Welcome to the Tiki Central 2.0 Beta. Read the announcement
Celebrating classic and modern Polynesian Pop

Beyond Tiki, Bilge, and Test / Beyond Tiki / "The Heiau Story" ... "The Necklace"

Post #268542 by WenikiTiki on Fri, Nov 24, 2006 9:23 AM

You are viewing a single post. Click here to view the post in context.

On 2006-11-21 21:39, christiki295 wrote:

On 2006-11-21 08:32, procinema29 wrote:
They were spread out over several, actually. I believe the heiau was on...Maui?

Funny. One typically associates such correlation with the land with the Big Island and Pele, but not any of the other islands.

Here is how a local Realtor defines a Heiau (A temple built by menehunes, mythical Hawaiian elves). Funny!
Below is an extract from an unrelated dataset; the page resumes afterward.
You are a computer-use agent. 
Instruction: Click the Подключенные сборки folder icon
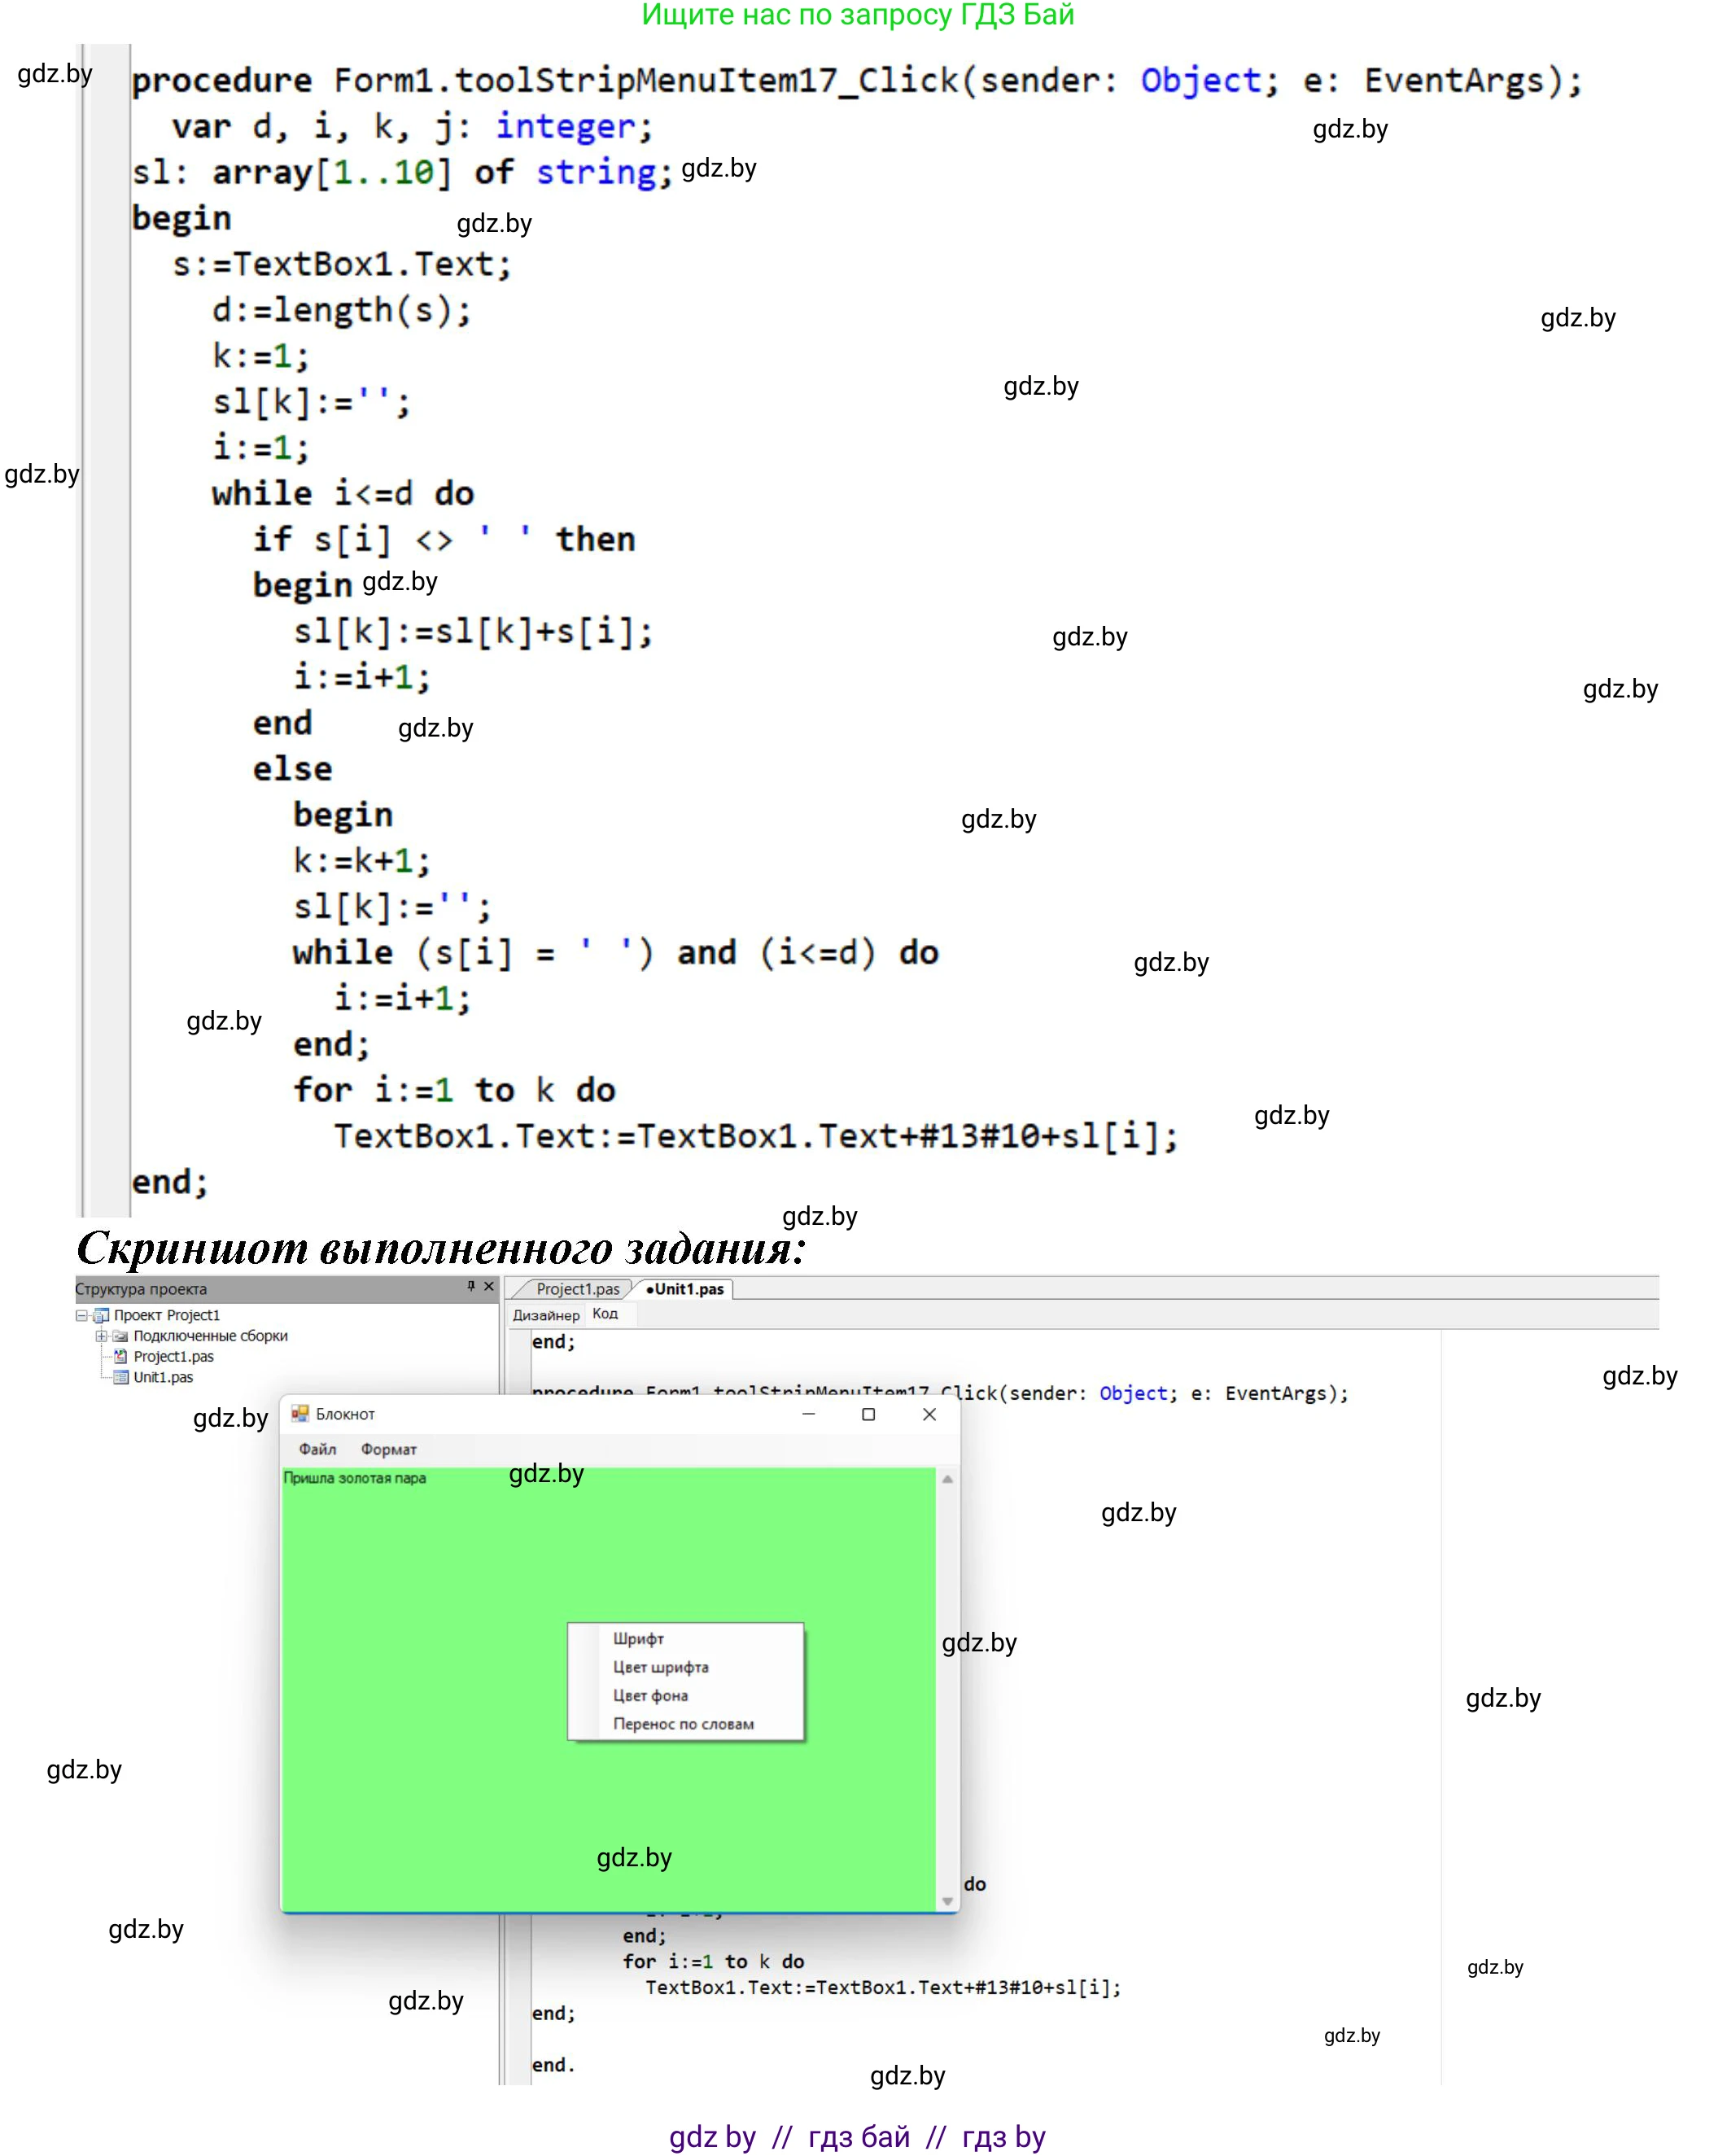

I took a real estate class here in Hawaii and the explanation of the Heiau's was that the land was divided into pie shaped wedges from mountain top to oceanside, and each clan was given one of these sections of land. The theory being that by having a range of land they could have all the farming and fishing needs met. The Heiaus were often built on the mountain top portions of these land divisions. So there could very well be thousands of them. Except for them all being burned when the Islands went Christain....

We have 3 such spots here in Haiku Plantations, the subdivision where I live. As I did my research on buying this property I was careful to buy land not anywhere near one of them! A decision that has turned out to be very right. The Heiaus have access rights, and one group is currently building a road through the yards of 4 property owners, completely destroying beautiful landscaping and I'm sure killing their property value. And the Heiau owners have that legal right. Since these became deeded properties at some point, and are protected as registered historic sites, many are now owned by 40-50 people. Because who would sign over an inheritance of a site so important to their ancestors? And with each generation more people become owners. I don't believe these sites are used as temples any more, though. They are used as picnic/camping grounds. Every weekend many of the owners show up and party all weekend. Because there aren't many good camping spots on this island! (Oahu!)